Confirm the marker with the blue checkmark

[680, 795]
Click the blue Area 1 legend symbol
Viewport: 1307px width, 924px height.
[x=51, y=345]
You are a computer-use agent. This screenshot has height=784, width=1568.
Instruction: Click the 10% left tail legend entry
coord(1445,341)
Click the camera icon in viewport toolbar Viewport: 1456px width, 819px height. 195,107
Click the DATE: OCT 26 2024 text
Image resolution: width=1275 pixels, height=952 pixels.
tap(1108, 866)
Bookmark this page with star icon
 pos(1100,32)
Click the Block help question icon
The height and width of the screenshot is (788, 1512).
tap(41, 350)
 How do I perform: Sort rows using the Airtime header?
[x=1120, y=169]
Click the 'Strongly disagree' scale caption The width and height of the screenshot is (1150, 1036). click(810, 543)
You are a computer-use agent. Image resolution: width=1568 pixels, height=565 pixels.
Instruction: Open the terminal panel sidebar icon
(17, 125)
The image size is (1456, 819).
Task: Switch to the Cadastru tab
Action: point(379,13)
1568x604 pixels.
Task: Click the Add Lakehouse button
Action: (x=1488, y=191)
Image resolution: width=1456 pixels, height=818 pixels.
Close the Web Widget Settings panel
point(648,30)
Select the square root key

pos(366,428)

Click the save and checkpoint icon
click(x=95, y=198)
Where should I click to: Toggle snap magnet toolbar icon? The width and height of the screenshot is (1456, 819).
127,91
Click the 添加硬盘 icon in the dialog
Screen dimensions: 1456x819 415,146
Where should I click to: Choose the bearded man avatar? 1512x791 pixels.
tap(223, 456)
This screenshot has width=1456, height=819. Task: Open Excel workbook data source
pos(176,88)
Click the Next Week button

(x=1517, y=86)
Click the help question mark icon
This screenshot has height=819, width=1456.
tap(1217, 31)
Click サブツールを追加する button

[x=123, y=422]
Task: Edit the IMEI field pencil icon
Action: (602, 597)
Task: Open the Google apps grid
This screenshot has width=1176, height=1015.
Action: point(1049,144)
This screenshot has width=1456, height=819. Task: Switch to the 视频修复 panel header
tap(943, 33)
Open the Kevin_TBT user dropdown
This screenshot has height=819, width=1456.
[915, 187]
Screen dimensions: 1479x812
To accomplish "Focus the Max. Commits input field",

TASK DESCRIPTION> A word-for-word copy of the data above is the goal, so set it all down again.

WRITTEN SOLUTION>
Confirm the marker with the blue checkmark

[680, 795]
Click the blue Area 1 legend symbol
Viewport: 1307px width, 924px height.
[x=51, y=345]
You are a computer-use agent. This screenshot has height=784, width=1568.
Instruction: Click the 10% left tail legend entry
coord(1445,341)
Click the camera icon in viewport toolbar Viewport: 1456px width, 819px height. 195,107
Click the DATE: OCT 26 2024 text
Image resolution: width=1275 pixels, height=952 pixels.
tap(1108, 866)
Bookmark this page with star icon
 pos(1100,32)
Click the Block help question icon
The height and width of the screenshot is (788, 1512).
tap(41, 350)
 How do I perform: Sort rows using the Airtime header?
[x=1120, y=169]
Click the 'Strongly disagree' scale caption The width and height of the screenshot is (1150, 1036). click(810, 543)
You are a computer-use agent. Image resolution: width=1568 pixels, height=565 pixels.
Instruction: Open the terminal panel sidebar icon
(17, 125)
The image size is (1456, 819).
Task: Switch to the Cadastru tab
Action: point(379,13)
1568x604 pixels.
Task: Click the Add Lakehouse button
Action: (x=1488, y=191)
Image resolution: width=1456 pixels, height=818 pixels.
Close the Web Widget Settings panel
point(648,30)
Select the square root key

pos(366,428)

Click the save and checkpoint icon
click(x=95, y=198)
Where should I click to: Toggle snap magnet toolbar icon? The width and height of the screenshot is (1456, 819).
127,91
Click the 添加硬盘 icon in the dialog
Screen dimensions: 1456x819 415,146
Where should I click to: Choose the bearded man avatar? 1512x791 pixels.
tap(223, 456)
This screenshot has width=1456, height=819. Task: Open Excel workbook data source
pos(176,88)
Click the Next Week button

(x=1517, y=86)
Click the help question mark icon
This screenshot has height=819, width=1456.
tap(1217, 31)
Click サブツールを追加する button

[x=123, y=422]
Task: Edit the IMEI field pencil icon
Action: (602, 597)
Task: Open the Google apps grid
This screenshot has width=1176, height=1015.
Action: point(1049,144)
This screenshot has width=1456, height=819. Task: Switch to the 视频修复 panel header
tap(943, 33)
Open the Kevin_TBT user dropdown
This screenshot has height=819, width=1456.
[915, 187]
Screen dimensions: 1479x812
To accomplish "Focus the Max. Commits input field",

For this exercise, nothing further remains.